When the “unconscious self is vetoing the program demanded by the conscious ego.”
Victoria Nelson

“… stay[ing] a whole day with your head in your hands trying to squeeze your unfortunate brain so as to find a word.”
Gustave Flaubert

“There may be a stretch of weeks or months when it doesn’t come at all; this is called writer’s block. Some writers in the throes of writer’s block think their muses have died, but I don’t think that happens often; I think what happens is that the writers themselves sow the edges of their clearing with poison bait to keep their muses away, often without knowing they are doing it.”
Stephen King

“… [W]riter’s block is simply the dread that you are going to write something horrible.”
— Roy Blount, Jr.

© Stik

That pretty much sums it up. Now, don’t get me wrong. I’m not calling myself a WRITER with a capital “w” … I’ve never even written anything longer than a short story. But writing for je parle américain has become my pastime, my catharsis, and my therapy. The problem is that, lately, I’m just not doing much of it, and I don’t know how to start back. 

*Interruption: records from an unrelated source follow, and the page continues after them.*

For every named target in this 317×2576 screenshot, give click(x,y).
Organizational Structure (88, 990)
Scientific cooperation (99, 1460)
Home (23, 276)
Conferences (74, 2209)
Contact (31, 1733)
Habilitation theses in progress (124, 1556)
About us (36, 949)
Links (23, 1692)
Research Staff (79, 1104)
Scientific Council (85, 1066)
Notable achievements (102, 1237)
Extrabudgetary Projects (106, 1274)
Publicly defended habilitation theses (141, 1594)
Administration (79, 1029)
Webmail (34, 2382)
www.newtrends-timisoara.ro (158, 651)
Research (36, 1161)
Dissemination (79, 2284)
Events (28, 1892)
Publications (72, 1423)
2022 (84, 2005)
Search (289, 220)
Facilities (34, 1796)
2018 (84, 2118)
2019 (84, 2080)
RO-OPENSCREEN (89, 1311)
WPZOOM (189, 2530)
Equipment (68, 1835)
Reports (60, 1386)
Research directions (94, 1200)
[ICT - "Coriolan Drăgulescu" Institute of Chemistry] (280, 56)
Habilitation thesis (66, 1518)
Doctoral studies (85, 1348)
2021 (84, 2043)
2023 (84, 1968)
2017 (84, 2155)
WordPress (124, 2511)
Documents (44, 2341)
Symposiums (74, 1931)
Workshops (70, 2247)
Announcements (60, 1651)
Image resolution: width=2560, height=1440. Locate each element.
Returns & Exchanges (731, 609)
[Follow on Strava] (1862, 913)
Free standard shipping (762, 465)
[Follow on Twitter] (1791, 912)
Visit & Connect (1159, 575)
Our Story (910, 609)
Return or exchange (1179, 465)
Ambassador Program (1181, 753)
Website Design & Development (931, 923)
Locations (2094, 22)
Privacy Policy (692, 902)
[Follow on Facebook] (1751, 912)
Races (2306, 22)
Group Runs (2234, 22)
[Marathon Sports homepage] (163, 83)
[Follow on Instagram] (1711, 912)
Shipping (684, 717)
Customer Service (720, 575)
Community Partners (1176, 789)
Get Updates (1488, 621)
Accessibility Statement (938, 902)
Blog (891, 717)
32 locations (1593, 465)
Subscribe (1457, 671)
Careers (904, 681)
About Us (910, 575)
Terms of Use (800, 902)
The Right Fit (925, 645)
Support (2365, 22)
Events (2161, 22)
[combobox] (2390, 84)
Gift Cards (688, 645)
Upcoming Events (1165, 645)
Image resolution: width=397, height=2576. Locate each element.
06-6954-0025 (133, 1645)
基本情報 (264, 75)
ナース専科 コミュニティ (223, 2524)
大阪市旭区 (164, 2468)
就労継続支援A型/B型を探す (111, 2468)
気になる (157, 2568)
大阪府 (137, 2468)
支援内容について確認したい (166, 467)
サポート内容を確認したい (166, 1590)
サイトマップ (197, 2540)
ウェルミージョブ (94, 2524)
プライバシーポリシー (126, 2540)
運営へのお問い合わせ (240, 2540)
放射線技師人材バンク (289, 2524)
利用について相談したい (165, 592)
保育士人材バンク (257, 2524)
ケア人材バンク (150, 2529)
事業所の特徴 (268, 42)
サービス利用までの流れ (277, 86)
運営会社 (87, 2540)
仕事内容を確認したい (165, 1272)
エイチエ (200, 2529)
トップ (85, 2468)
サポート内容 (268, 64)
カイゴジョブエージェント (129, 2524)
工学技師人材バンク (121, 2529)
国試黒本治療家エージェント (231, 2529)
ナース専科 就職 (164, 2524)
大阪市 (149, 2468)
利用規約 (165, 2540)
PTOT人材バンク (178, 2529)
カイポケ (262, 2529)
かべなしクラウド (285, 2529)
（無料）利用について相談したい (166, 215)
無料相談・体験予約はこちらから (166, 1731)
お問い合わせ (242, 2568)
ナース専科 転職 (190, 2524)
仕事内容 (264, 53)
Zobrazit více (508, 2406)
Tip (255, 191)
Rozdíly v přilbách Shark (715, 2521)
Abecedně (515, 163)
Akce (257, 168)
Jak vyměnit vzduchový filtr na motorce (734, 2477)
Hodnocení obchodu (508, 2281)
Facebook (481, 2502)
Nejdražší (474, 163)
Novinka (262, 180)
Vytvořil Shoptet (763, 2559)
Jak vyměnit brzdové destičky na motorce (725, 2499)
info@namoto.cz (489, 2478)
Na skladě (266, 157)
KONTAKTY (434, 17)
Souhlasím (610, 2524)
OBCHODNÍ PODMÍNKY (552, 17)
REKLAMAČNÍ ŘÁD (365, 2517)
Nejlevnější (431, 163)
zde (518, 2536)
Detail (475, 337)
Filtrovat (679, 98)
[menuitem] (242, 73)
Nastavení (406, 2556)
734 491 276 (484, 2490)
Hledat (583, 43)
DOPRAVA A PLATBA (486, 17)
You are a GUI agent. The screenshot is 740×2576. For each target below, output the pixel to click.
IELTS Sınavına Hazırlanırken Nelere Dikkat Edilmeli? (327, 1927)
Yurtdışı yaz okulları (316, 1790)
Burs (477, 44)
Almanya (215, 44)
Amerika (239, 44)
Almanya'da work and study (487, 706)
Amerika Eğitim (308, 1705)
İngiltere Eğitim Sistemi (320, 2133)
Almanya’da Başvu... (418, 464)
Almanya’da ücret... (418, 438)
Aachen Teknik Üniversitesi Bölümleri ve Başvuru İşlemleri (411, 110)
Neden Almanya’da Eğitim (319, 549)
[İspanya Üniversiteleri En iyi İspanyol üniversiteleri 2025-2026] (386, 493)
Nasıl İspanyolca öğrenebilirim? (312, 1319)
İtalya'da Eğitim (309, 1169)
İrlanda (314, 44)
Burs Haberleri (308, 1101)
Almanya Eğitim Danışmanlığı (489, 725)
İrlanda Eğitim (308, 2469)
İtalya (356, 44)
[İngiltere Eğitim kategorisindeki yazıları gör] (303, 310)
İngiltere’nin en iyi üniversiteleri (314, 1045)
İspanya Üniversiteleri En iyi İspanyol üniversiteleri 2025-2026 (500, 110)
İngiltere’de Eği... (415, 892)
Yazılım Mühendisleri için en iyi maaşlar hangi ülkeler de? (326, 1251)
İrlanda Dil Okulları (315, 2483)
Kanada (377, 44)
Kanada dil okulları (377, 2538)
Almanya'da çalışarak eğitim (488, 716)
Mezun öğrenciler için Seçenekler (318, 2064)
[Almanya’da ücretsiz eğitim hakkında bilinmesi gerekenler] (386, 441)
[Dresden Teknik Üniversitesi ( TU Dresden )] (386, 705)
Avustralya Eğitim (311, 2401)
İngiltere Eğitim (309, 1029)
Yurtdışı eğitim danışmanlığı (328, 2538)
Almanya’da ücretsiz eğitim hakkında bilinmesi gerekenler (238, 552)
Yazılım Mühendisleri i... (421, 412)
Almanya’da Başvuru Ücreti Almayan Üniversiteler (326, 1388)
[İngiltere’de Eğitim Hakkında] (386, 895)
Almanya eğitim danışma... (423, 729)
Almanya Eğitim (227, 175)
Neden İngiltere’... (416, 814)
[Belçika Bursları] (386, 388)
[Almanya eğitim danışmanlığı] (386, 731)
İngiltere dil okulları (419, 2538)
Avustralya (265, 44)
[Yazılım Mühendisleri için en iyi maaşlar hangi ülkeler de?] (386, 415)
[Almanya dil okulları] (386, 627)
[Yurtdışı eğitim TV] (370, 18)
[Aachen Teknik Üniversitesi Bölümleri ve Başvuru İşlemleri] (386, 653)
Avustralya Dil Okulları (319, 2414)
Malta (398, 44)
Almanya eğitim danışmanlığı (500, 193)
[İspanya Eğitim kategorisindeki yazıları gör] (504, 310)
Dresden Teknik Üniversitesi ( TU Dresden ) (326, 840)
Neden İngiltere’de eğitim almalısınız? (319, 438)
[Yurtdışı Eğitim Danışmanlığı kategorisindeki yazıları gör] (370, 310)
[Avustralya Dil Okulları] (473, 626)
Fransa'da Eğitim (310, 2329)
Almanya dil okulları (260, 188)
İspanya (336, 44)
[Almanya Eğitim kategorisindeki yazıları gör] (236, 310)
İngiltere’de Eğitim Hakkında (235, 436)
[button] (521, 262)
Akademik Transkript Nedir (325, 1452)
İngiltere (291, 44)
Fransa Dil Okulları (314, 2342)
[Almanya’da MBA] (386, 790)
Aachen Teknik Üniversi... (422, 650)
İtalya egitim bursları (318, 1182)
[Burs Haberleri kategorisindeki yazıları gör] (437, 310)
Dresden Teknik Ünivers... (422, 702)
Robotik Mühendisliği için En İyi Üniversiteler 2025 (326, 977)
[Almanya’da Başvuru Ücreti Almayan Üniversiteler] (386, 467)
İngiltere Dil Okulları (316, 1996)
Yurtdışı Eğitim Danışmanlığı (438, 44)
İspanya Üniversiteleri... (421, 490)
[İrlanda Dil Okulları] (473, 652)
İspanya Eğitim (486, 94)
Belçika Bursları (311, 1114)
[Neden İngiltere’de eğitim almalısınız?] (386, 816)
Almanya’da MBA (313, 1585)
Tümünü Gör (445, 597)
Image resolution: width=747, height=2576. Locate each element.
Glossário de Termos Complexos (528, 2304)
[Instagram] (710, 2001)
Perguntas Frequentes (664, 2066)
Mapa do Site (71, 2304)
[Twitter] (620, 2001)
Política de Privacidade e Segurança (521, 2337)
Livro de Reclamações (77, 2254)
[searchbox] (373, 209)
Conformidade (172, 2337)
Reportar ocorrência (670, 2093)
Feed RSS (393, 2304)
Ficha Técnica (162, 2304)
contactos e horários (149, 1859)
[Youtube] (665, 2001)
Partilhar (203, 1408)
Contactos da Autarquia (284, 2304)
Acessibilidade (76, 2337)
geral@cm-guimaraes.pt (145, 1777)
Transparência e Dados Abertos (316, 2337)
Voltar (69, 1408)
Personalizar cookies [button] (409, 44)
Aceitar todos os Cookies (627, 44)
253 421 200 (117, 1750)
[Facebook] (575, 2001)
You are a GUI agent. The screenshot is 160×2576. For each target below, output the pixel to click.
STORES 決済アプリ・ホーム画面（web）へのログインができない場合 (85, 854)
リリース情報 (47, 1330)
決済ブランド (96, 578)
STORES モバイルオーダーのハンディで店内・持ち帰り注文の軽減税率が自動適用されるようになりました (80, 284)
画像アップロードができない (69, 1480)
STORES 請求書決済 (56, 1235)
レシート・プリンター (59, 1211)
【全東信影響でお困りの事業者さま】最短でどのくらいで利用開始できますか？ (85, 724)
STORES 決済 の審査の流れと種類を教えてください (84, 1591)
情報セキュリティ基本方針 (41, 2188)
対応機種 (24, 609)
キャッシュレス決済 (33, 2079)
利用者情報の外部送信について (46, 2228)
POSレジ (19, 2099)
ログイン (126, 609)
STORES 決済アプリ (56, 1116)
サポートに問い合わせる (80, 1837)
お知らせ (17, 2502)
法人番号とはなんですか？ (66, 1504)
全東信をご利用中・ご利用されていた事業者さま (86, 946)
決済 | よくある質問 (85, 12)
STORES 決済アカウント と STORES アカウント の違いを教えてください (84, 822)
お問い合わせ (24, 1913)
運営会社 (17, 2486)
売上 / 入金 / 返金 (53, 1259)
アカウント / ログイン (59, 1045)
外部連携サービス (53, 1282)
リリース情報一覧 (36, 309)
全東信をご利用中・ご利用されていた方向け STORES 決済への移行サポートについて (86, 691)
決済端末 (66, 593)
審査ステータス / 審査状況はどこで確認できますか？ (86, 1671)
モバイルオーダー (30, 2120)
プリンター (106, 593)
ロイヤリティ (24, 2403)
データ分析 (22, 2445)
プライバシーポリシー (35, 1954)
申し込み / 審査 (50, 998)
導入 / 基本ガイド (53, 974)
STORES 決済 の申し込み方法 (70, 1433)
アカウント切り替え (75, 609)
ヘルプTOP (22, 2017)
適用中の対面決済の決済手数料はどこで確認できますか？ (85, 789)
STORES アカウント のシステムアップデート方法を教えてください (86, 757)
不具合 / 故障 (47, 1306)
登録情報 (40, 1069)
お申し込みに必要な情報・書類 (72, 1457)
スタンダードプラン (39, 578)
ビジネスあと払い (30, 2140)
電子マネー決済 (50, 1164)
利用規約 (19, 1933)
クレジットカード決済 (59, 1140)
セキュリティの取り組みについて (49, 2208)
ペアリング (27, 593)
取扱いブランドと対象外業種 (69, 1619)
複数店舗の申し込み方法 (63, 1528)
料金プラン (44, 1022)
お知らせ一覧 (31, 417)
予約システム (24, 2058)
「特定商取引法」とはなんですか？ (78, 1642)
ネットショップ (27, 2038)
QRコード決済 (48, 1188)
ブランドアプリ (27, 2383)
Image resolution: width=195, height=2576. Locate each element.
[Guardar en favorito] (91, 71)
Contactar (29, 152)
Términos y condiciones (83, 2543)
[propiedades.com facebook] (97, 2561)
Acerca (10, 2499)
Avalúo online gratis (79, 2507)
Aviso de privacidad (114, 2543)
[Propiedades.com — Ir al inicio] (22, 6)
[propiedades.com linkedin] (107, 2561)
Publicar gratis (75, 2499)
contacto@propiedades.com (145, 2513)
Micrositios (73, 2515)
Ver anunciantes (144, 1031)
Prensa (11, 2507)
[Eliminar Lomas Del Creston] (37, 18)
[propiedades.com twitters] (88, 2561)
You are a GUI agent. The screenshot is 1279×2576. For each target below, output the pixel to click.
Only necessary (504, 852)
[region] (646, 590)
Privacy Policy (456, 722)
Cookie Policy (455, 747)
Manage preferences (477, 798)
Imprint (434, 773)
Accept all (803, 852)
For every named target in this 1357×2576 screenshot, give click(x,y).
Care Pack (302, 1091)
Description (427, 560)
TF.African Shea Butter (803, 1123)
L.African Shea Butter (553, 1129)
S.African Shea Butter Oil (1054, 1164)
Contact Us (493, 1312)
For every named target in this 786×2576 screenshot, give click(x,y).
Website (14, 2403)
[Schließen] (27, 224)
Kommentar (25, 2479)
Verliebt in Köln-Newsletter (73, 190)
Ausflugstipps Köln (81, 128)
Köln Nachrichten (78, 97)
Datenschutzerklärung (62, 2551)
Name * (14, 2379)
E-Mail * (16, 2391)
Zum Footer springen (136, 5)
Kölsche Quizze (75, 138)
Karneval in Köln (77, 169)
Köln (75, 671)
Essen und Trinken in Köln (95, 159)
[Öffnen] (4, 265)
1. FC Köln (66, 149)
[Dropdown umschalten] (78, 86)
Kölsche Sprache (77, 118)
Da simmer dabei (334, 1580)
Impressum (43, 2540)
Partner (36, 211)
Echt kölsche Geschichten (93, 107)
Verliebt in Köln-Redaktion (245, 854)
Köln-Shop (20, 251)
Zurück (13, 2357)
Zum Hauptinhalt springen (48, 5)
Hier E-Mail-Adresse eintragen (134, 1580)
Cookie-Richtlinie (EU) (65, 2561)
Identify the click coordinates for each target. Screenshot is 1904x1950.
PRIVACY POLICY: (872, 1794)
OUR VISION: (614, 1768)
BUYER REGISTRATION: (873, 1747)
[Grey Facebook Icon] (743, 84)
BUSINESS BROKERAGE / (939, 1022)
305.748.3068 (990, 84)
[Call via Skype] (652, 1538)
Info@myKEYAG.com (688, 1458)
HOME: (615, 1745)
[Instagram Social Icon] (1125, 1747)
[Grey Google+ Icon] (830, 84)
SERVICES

It’s not that I don’t want to write. I desperately do. After all, no matter how small it might be, my readership is engaged with me and I with it; I want to inform you, entertain you, and make you want to read more. It’s not just about you, though. Writing — storytelling — makes me feel alive … whether it’s a silly little piece about French pastry or an historical explanation of why the French don’t celebrate Cinco de Mayo or the novel about a Huguenot family from Normandy fleeing to the New World that I haven’t yet started. The longer this dry spell goes on, the more intense the pressure to produce becomes.

So what’s the problem?

Maybe it’s just a lack of inspiration.
Maybe I need to get out more … see and do the unexpected, so I can “replenish the well.”

Maybe I’m just distracted by other projects and concerns.
Maybe I need to spend less time following American politics on Facebook (it’s so depressing, after all), tracking every calorie I eat, or obsessing over my never-ending job search.

Maybe I’m having performance anxiety?
You know what they say … it happens to everyone once in a while. I swear, dear readers, it’s not you … it’s me.

Barton Fink decided to ask other writers for help. He ended up in bed with a murdered woman. Mort Rainey decided to retreat to a secluded, lakeside cabin. He ended up stabbing his dog with a screwdriver. Jack Torrance decided to spend the winter in a deserted resort hotel. He ended up having a drink with a ghost and freezing to death in the snow. Hmm. There’s got to be a better way. Maybe I should just ask you  …

When this is finally over and I’m back to writing, I’ll hopefully be able to look back and blame it all on August in Paris. In the meantime, let me know what you think. I’ll keep ruminating over here. With any luck, I’ll get something new and engaging back up on the virtual page before too long.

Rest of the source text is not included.